## Records supplied
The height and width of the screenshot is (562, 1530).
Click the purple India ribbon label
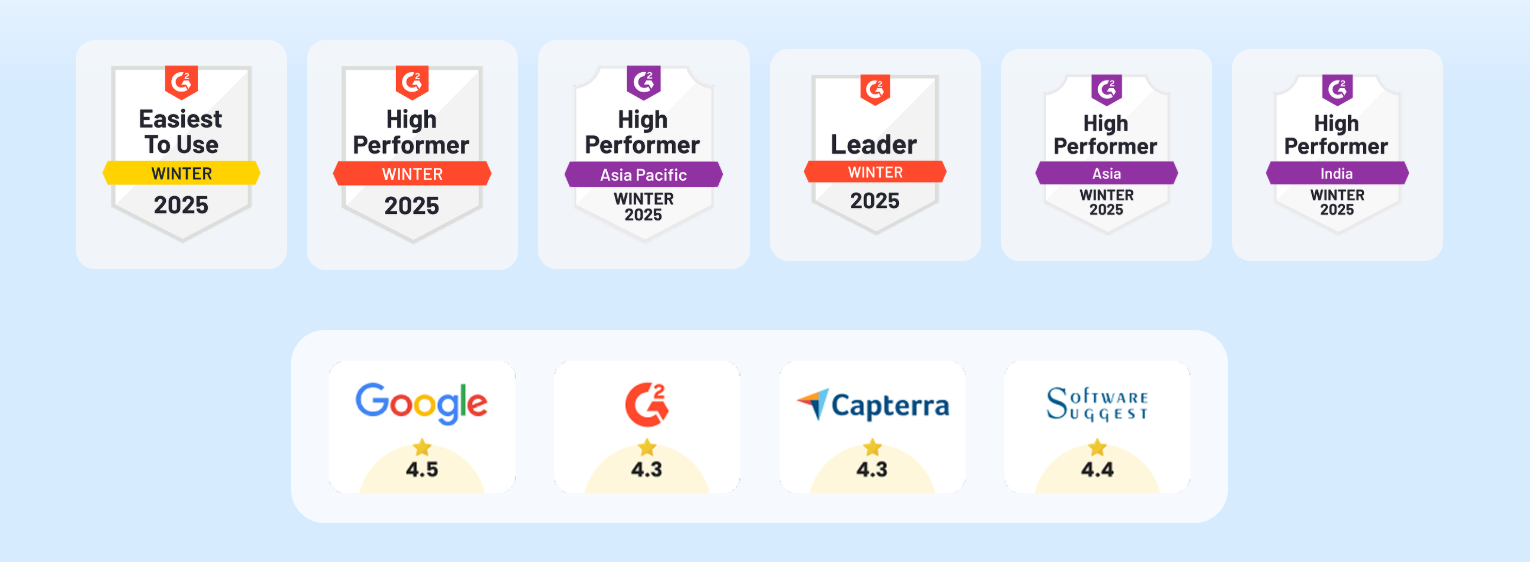[1337, 174]
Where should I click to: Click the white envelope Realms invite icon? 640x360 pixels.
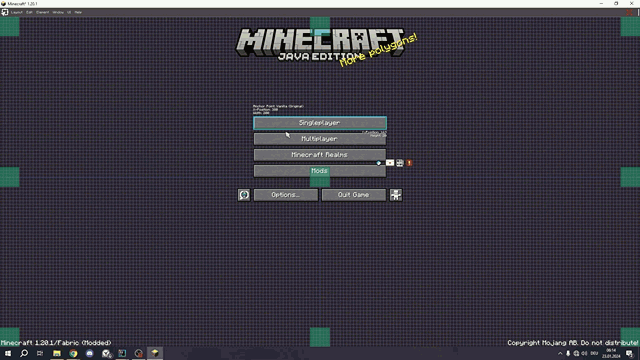click(x=390, y=163)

## What is asked
Return the lines above word for word, without the pictures.

## Answer below
The height and width of the screenshot is (562, 1530).
Click the purple India ribbon label
[1337, 174]
Where should I click to: Click the white envelope Realms invite icon? 640x360 pixels.
click(x=390, y=163)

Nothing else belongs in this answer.